- Passage -
## START
For example, 'one hundred /16 addresses' refers to 100 addresses
whose network prefix length is 16 bits.
Measurement units:
Bits.
Issues:
See also:
Network Prefix.
2.3. Route
Definition:
In general, a 'route' is the n-tuple <prefix, nexthop [, other
routing or non-routing protocol attributes]>. A route is not
end-to-end, but is defined with respect to a specific next hop
that should take packets on the next step toward their destination
as defined by the prefix. In this usage, a route is the basic
unit of information about a target destination distilled from
routing protocols.
Discussion:
This term refers to the concept of a route common to all routing
protocols. With reference to the definition above, typical non-
routing-protocol attributes would be associated with diffserv or
traffic engineering.
Measurement units: N.A.
Issues:
None.
See also:
BGP Route.
2.4. BGP Route
Definition:
A BGP route is an n-tuple <prefix, nexthop, ASpath [, other BGP
attributes]>.
Discussion:
BGP Attributes, such as Nexthop or AS path, are defined in RFC
1771, where they are known as Path Attributes, and they are the
qualifying data that define the route. From RFC 1771: "For
purposes of this protocol a route is defined as a unit of
information that pairs a destination with the attributes of a path
to that destination."
Measurement units: N.A.
Issues:
See also:
Route, Prefix, Adj-RIB-In, Network Level Reachability Information
(NLRI)
2.5. Network Level Reachability Information (NLRI)
Definition:
The NLRI consists of one or more network prefixes with the same
set of path attributes.
Discussion:
Each prefix in the NLRI is combined with the (common) path
attributes to form a BGP route. The NLRI encapsulates a set of
destinations to which packets can be routed (from this point in
the network) along a common route described by the path
attributes.
Measurement units: N.A.
Issues:
See also:
Route Packing, Network Prefix, BGP Route, NLRI.
2.6. BGP UPDATE Message
Definition:
An UPDATE message contains an advertisement of a single NLRI
field, possibly containing multiple prefixes, and multiple
withdrawals of unfeasible routes. See RFC 1771 for details.
## END
- Provided data -
## START
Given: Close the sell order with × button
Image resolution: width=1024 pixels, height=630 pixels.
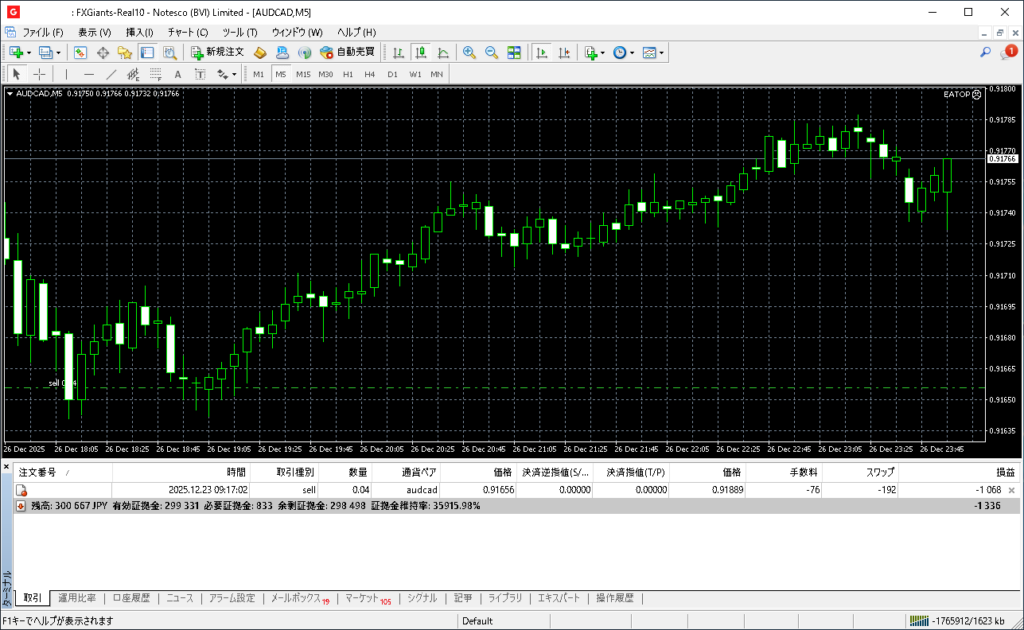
## END
- Task list -
1. Rewrite everything in the BGP definitions from "2.5. Network Level" down to "BGP Route, NLRI.", changing "destinations" to "targets".
2. Answer these from the BGP definitions:
(a) What is the network prefix length of the addresses in "one hundred /16 addresses"?
(b) What would typical non-routing-protocol attributes of a route be associated with?
(c) What does RFC 1771 call BGP attributes such as Nexthop or AS path?
3. Continue the BGP definitions from where they stop.
You won't need the lines for any of this.

- In response -
1.
2.5. Network Level Reachability Information (NLRI)
Definition:
The NLRI consists of one or more network prefixes with the same
set of path attributes.
Discussion:
Each prefix in the NLRI is combined with the (common) path
attributes to form a BGP route. The NLRI encapsulates a set of
targets to which packets can be routed (from this point in
the network) along a common route described by the path
attributes.
Measurement units: N.A.
Issues:
See also:
Route Packing, Network Prefix, BGP Route, NLRI.

2.
(a) 16 bits.
(b) Diffserv or traffic engineering.
(c) Path Attributes.

3.
Discussion:
From RFC 1771: "A variable length sequence of path attributes is
present in every UPDATE. Each path attribute is a triple
<attribute type, attribute length, attribute value> of variable
length."
Measurement units: N.A.
See also:
3. Routing Data Structures and Route Categories
3.1. Routing Information Base (RIB)
The RIB collectively consists of a set of logically (not necessarily
physically) distinct databases, each of which is enumerated below.
The RIB contains all destination prefixes to which the router may
forward, and one or more currently reachable next hop addresses for
them.
Routes included in this set potentially have been selected from
several sources of information, including hardware status, interior
routing protocols, and exterior routing protocols. RFC 1812 contains
a basic set of route selection criteria relevant in an all-source
context. Many implementations impose additional criteria. A common
implementation-specific criterion is the preference given to
different routing information sources.
3.1.1. Adj-RIB-In and Adj-RIB-Out
Definition:
Adj-RIB-In and Adj-RIB-Out are "views" of routing information from
the perspective of individual peer routers. The Adj-RIB-In
contains information advertised to the DUT by a specific peer.
The Adj-RIB-Out contains the information the DUT will advertise to
the peer. See RFC 1771.
Discussion:
Issues:
Measurement units:
Number of route instances.
See also:
Route, BGP Route, Route Instance, Loc-RIB, FIB.
3.1.2. Loc-RIB
Definition:
The Loc-RIB contains the set of best routes selected from the
various Adj-RIBs, after applying local policies and the BGP route
selection algorithm.
Discussion:
The separation implied among the various RIBs is logical. It does
not necessarily follow that these RIBs are distinct and separate
entities in any given implementation. Types of routes that need
to be considered include internal BGP, external BGP, interface,
static, and IGP routes.
Issues:
Measurement units:
Number of routes.
See also:
Route, BGP Route, Route Instance, Adj-RIB-In, Adj-RIB-Out, FIB.
3.2. Prefix Filtering
Definition:
Prefix Filtering is a technique for eliminating routes from
consideration as candidates for entry into a RIB by matching the
network prefix in a BGP Route against a list of network prefixes.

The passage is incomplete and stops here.